Now let’s look into “banking” and the function of “monetary reserves.” When a medieval merchant arrived in a city for, say, a trade fair, he obviously did not wish to carry his gold around or leave it at the inn where he was staying. Consequently, he sought the local goldsmith who, for a modest fee, would store it for him. When a merchant placed his gold with the goldsmith, he received a receipt as evidence of his claim to the stored gold.
When merchants conducted their business, they could transfer these paper receipts instead of transferring the gold itself. Others would then circulate these receipts because it was more convenient than transferring gold. So these warehouse receipts for gold became “paper money” — more accurately, a “money substitute.”

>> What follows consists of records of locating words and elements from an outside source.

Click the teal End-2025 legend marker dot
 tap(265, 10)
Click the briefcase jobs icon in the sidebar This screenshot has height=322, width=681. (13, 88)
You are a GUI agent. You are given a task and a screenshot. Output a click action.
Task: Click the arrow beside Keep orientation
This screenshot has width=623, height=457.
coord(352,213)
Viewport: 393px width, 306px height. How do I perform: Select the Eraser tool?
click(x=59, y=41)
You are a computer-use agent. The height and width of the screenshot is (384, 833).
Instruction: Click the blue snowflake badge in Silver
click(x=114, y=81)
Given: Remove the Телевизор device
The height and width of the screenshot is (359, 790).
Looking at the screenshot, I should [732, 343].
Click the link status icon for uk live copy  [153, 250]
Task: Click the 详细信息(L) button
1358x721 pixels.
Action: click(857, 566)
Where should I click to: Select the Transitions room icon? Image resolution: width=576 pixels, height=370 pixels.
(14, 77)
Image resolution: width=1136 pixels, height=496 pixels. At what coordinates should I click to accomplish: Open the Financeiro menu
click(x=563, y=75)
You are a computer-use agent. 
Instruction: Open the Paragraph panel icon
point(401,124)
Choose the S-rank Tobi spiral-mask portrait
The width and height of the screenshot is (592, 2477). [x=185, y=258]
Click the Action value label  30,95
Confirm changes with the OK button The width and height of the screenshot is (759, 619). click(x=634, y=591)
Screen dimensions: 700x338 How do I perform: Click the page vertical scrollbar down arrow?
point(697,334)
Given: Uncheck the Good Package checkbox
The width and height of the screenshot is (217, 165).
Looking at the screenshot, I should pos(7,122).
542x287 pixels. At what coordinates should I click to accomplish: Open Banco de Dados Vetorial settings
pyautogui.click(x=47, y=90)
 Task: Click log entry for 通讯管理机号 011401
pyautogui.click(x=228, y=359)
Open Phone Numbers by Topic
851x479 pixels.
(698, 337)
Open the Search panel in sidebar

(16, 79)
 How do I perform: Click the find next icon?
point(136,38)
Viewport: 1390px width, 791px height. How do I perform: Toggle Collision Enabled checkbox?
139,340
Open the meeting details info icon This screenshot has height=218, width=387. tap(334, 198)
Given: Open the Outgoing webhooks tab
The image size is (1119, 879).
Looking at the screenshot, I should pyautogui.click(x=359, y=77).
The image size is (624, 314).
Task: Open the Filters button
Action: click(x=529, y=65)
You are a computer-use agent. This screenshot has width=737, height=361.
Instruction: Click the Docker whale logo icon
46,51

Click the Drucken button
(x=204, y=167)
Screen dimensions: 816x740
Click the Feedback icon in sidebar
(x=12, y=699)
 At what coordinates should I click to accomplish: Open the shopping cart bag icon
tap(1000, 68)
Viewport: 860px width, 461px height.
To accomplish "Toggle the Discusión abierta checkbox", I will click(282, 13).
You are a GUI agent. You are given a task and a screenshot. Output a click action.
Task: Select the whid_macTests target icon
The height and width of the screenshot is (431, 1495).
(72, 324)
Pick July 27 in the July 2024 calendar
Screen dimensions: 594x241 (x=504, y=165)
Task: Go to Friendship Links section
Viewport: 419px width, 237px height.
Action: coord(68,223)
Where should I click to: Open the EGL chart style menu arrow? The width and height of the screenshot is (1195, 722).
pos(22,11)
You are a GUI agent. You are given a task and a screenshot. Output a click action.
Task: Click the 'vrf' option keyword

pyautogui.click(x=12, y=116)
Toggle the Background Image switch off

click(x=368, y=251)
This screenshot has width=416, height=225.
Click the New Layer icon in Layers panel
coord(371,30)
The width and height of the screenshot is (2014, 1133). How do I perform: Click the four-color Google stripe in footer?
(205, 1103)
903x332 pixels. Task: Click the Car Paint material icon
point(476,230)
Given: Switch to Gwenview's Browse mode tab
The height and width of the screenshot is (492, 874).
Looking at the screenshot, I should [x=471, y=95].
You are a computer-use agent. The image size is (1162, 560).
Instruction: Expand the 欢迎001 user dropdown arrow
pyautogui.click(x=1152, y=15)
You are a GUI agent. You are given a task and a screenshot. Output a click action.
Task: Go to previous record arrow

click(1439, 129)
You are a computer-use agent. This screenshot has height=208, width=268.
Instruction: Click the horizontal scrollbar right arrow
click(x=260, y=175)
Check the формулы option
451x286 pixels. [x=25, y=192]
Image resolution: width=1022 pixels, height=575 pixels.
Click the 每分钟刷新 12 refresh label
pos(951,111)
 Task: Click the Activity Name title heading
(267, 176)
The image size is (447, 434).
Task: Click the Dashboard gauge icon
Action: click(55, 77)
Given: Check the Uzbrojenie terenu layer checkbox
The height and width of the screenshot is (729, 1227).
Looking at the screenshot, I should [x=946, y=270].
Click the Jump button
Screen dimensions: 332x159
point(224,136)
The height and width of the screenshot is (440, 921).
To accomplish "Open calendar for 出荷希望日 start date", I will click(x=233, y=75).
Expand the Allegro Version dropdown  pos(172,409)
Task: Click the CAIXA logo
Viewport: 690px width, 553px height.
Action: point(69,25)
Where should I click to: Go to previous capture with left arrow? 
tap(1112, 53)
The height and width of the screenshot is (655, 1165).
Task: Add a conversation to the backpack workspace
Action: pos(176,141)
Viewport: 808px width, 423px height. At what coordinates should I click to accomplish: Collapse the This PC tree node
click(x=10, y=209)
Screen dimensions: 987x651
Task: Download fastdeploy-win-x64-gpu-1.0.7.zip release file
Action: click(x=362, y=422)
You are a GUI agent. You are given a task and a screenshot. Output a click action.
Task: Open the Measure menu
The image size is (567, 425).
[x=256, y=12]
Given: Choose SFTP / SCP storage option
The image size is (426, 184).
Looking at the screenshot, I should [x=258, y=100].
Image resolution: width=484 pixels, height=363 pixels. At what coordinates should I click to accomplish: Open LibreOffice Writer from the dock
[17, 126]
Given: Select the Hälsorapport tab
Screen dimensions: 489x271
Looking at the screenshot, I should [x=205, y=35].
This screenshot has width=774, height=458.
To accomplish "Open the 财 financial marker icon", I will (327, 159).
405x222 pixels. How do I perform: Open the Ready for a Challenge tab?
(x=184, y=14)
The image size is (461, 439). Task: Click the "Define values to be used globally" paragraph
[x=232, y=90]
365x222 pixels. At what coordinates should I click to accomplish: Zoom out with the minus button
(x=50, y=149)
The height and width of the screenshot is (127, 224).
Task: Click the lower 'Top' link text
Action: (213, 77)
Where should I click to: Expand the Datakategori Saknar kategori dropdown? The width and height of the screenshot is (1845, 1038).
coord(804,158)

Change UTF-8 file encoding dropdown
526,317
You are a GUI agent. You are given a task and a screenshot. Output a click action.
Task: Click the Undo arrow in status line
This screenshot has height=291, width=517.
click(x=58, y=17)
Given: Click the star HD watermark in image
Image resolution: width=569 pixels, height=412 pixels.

It is at this point that 99 percent of the people lose all their understanding concerning money, which is why they can so easily be victimized by government dishonesty. It is, therefore, extremely important for the reader to grasp the difference between money, and paper (or coin) money substitutes. The paper warehouse receipt for money is obviously not money but merely a paper money substitute for money that is stored.
The goldsmith, who had initially charged a fee for storing gold, soon noticed that his storeroom always contained ample supply of gold since his receipts continued to circulate with relatively few being presented for redemption. The goldsmith discovered that a portion of this dormant gold could be loaned to others showing an economic need for it and having the capacity to repay it, plus interest, before it was needed for redemptive purposes. Soon the goldsmith was making more money loaning out other people’s gold than he was at goldsmithing — so he became a “banker.”
In time, bankers developed a skill for judging the community’s need for gold, based upon local economic conditions and the travel habits of the local merchants. From this, they determined how much gold they should have on hand in order to redeem all receipts that might be presented. Based on his assessment of the situation, a banker might call in some loans and suspend making others and, so, his actual supply of gold to outstanding paper might be as high as 100 percent or as low as 25 percent or even lower.
Note that the banker did not need to have a dollar in gold for every dollar in receipts issued. All that was required was that he have enough gold to honor all possible receipts when presented, and the confidence of the public that this would always be the case. The amount of gold, of course, served to limit the amount of paper that could be circulated and the ratio of gold to currency became known as the gold reserve.
It is a government’s sneaky ability to progressively make its money substitutes worth less by overprinting paper money substitutes (usually in response to short term political need) that destroys nations, empires, and civilizations.
The fact is that even when “money substitutes” become intrinsically worthless either because they have become backed by empty warehouses or bankrupt creditors and governments, they will continue to circulate simply by force of habit. Government monetar treachery relies on a people’s irrational willingness to accept and circulate worthless “money substitutes” while being under the illusion that they are accepting and saving real money.